On Mon, Jul 8, 2019 at 8:43 PM Lars Ingebrigtsen <larsi@gnus.org> wrote:
>
> Julian Scheid <julians37@gmail.com> writes:
> > Currently, `gnutls-peer-status' only allows accessing high-level
> > information extracted from the certificate, such as the issuer, but not
> > the certificate data itself.
>
> Other details are returned in the process object, like
> gnutls_x509_crt_get_fingerprint of the certificate.

Thanks for pointing this out, but it appears to be hardwired to use
SHA-1 when RFC 5929 requires the hash to use signatureAlgorithm,
or SHA-256 when signatureAlgorithm is MD5 or SHA-1.

> Does this hash relate in any way to gnutls_x509_crt_get_fingerprint?

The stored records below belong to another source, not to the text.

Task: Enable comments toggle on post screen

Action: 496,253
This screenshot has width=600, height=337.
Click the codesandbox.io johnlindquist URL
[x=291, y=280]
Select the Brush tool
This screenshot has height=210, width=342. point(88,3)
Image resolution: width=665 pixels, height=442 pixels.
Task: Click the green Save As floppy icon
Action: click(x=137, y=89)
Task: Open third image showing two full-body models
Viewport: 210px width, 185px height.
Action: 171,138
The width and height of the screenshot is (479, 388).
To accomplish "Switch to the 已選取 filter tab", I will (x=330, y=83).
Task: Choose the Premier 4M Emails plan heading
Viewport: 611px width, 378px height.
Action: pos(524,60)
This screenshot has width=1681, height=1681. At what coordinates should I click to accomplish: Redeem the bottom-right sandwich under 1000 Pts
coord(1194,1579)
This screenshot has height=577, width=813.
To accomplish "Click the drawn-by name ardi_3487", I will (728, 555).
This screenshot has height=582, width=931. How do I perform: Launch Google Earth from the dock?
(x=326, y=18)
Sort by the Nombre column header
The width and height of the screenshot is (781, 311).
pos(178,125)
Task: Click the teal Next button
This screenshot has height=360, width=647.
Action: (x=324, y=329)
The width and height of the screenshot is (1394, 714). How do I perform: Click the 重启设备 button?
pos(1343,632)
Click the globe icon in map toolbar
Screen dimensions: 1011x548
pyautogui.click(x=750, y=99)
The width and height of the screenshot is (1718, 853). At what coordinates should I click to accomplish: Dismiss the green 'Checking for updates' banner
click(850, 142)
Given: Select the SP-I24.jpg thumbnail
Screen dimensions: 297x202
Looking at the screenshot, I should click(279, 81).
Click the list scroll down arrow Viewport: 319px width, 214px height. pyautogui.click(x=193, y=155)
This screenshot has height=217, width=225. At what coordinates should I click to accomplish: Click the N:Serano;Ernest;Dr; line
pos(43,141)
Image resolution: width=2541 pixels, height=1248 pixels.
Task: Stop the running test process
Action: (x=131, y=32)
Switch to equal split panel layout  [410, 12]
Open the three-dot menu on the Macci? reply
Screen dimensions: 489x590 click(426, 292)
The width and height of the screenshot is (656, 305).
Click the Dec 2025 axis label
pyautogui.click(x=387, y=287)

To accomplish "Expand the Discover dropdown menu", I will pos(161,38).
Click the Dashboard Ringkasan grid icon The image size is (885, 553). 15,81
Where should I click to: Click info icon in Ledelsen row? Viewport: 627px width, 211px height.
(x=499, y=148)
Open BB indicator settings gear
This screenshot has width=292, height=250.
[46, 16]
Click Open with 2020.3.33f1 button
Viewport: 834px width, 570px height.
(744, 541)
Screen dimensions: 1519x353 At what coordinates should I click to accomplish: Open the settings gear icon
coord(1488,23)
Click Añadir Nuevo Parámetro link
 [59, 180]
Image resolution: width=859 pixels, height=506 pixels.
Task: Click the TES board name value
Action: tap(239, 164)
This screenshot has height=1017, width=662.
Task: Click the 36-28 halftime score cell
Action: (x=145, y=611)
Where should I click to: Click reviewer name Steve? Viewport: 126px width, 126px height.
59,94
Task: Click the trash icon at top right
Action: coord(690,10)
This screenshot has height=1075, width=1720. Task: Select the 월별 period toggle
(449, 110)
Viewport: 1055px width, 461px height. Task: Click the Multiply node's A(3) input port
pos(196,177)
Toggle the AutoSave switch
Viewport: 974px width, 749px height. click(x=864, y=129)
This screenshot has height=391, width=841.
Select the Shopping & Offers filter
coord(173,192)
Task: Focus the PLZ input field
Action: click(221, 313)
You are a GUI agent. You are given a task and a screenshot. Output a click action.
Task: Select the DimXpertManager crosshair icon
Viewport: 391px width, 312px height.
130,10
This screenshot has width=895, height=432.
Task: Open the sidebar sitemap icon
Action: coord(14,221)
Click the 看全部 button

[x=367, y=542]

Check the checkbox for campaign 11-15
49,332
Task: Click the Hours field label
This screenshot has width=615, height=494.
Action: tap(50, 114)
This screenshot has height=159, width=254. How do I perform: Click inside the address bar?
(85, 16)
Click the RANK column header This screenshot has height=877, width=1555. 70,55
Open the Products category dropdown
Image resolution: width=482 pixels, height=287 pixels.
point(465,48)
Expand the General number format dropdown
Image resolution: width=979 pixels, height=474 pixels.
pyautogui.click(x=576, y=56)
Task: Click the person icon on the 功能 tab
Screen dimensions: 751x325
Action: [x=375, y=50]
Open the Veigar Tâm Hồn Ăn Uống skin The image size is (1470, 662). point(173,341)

I _think_ gnutls_x509_crt_get_fingerprint could be used here, although
I haven't verified yet that it satisfies the following requirement
from RFC 5929:

> The hash of the TLS server's certificate [RFC5280] as it appears,
> octet for octet, in the server's Certificate message.

I would assume that it does, though.

So, to make this work it looks like I'd need either

1) the fingerprint, but using the hash function as required by the RFC, or
2) the certificate as a binary blob.

Thanks again,

Julian


On Mon, Jul 8, 2019 at 8:43 PM Lars Ingebrigtsen <larsi@gnus.org> wrote:
Julian Scheid <julians37@gmail.com> writes:

> Hello, I would like to request a feature: accessing the raw certificate
> of a server connected to via `gnutls-negotiate' (or such).
>
> Currently, `gnutls-peer-status' only allows accessing high-level
> information extracted from the certificate, such as the issuer, but not
> the certificate data itself.

Other details are returned in the process object, like
gnutls_x509_crt_get_fingerprint of the certificate.

> Access to the raw certificate data would allow implementing the
> `tls-server-endpoint' channel binding type as per
> https://tools.ietf.org/html/rfc5929#section-4.1 , which requires
>> [t]he hash of the TLS server's certificate [RFC5280] as it
>> appears, octet for octet, in the server's Certificate message.  Note
>> that the Certificate message contains a certificate_list, in which
>> the first element is the server's certificate.

Does this hash relate in any way to gnutls_x509_crt_get_fingerprint?